There was lower agreement between the nitrogen dioxide readings collected by our SmogOff sensor and those of the reference station. However, the values were within the range we would expect and broadly seemed to track some of the fluctuations across the duration of co-location exercise. It might be the case that agreement improves when looking over longer timescales (e.g. averaging readings over 3, 6, 8-hour periods), and this is something that we are now planning to explore.

Graph showing nitrogen dioxide over time

Graph showing relationship between reference station and smogoff sensor

Fig. 4. Comparison of NO2 readings (15 minute mean); (top plot) Time-series showing reference station and SmogOff readings during co-location exercise. Transparent blue points are SmogOff raw data. Dark blue and black points are 15 minute mean values for SmogOff and reference station respectively. Lines are smoothed regression lines; (bottom plot) Relationship between the reference station and SmogOff readings. Solid blue line is a linear regression. The equation of the regression line and R2 value are presented, as well as Pearson’s correlation coefficient.

Next steps

We were unable to access the raw data collected by the reference equipment, as Cornwall Council’s data portal for the reference station only exports data that has been processed (e.g. mean/minimum/maximum values over set time periods). It would be useful to be able to plot the raw data collected by the reference station to see if the variation among SmogOff readings are also apparent in the reference equipment - which would suggest real fluctuations in pollutant levels from minute-to-minute, as opposed to our SmogOff sensor being noisy. The SmogOff sensor also frequently records negative values (which is expected of analogue sensors), and it would be useful to find out whether the raw data from the reference equipment also contains negative values that are not present once the data is processed (e.g. when averaged over a set time period). We are now working with Cornwall Council to see if we can access this information and make further comparisons.

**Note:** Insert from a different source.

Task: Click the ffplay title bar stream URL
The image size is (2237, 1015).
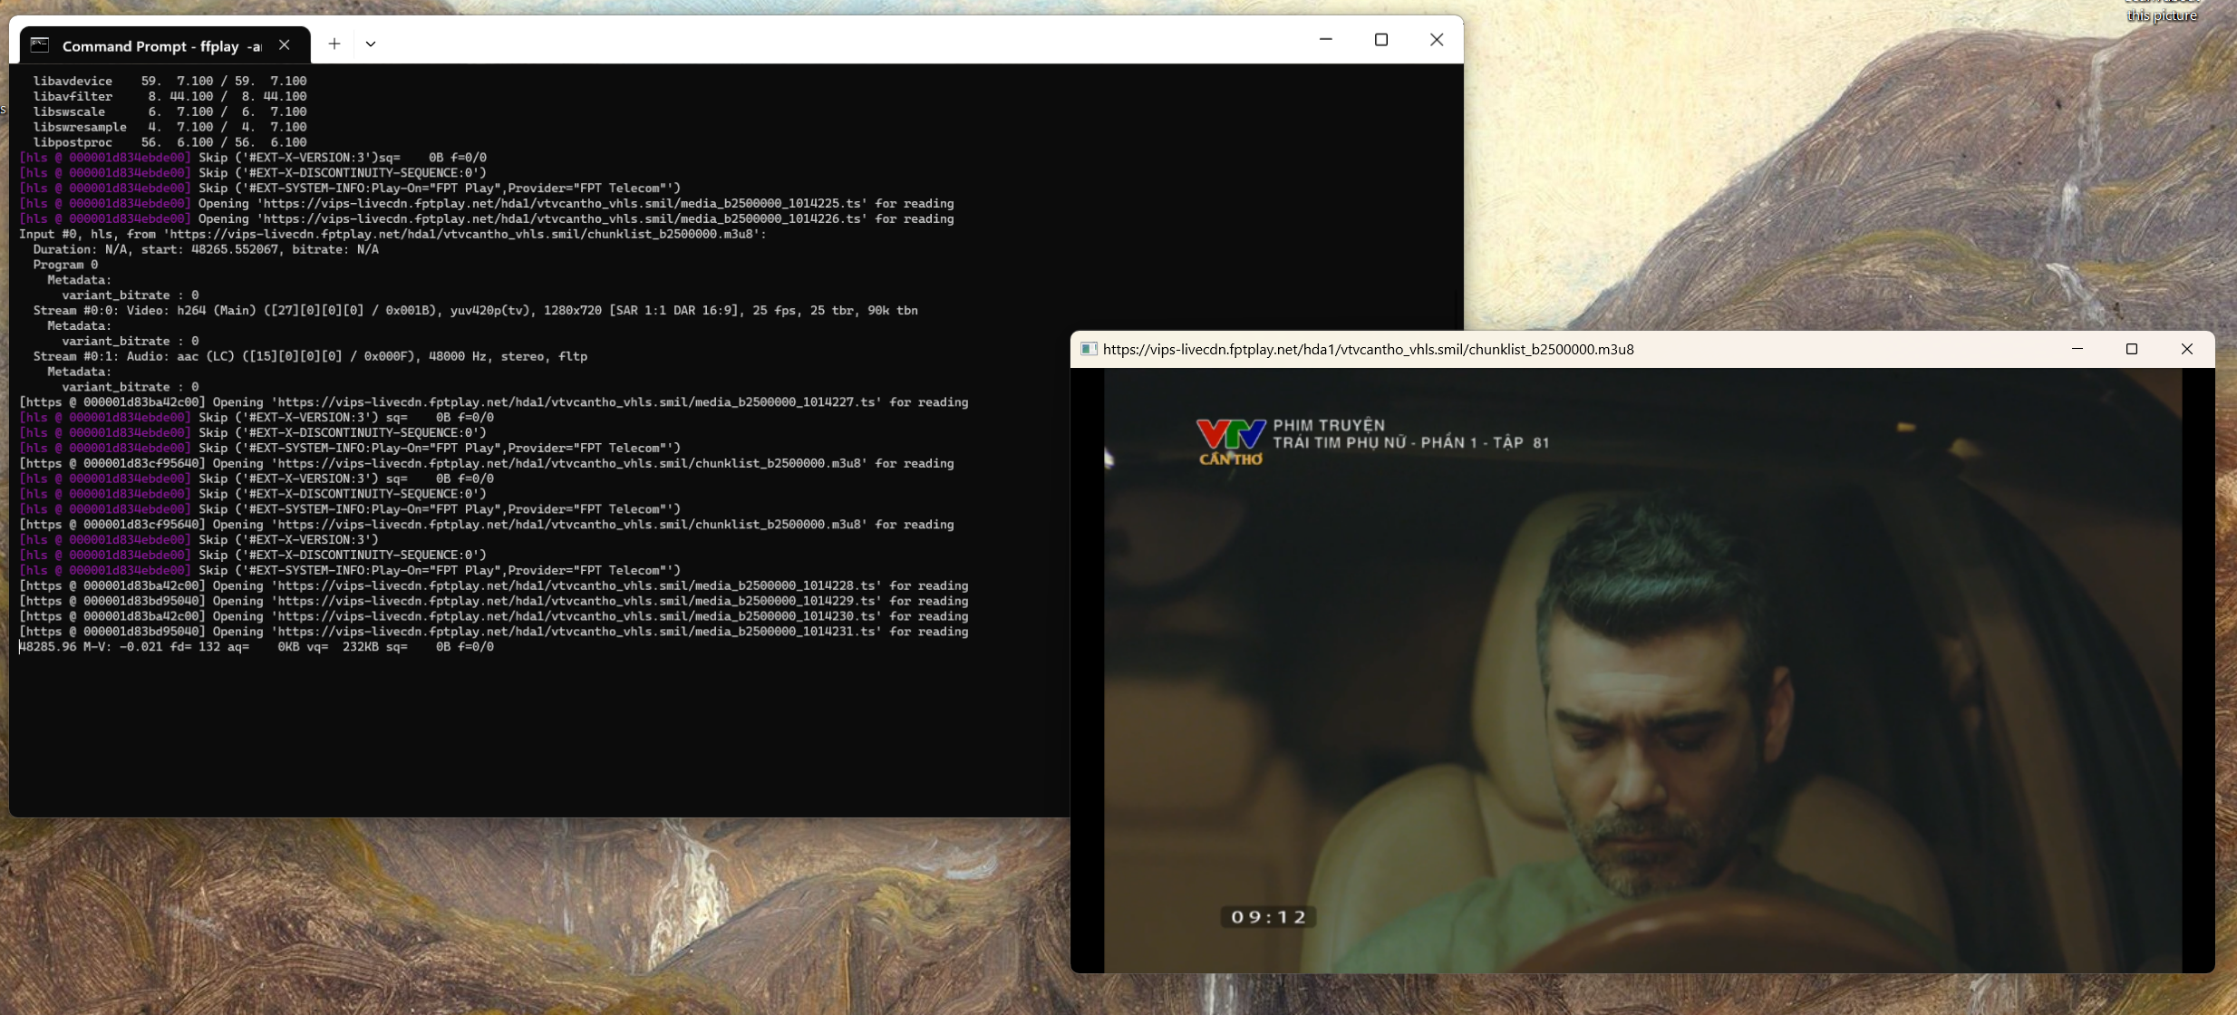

We also now plan to build two more SmogOff sensors and check the agreement among them. This will be an important step to understanding how much the readings vary among individual SmogOff units (e.g. as a result of small differences in their circuitry and components). Once we have an idea of the extent to which there is agreement among our SmogOff sensors, we plan to conduct further co-locations against Cornwall Council’s reference stations and explore ways to improve matching between SmogOff and reference data (e.g. by applying correction algorithms, or exploring whether agreement improves when averaging over longer timescales).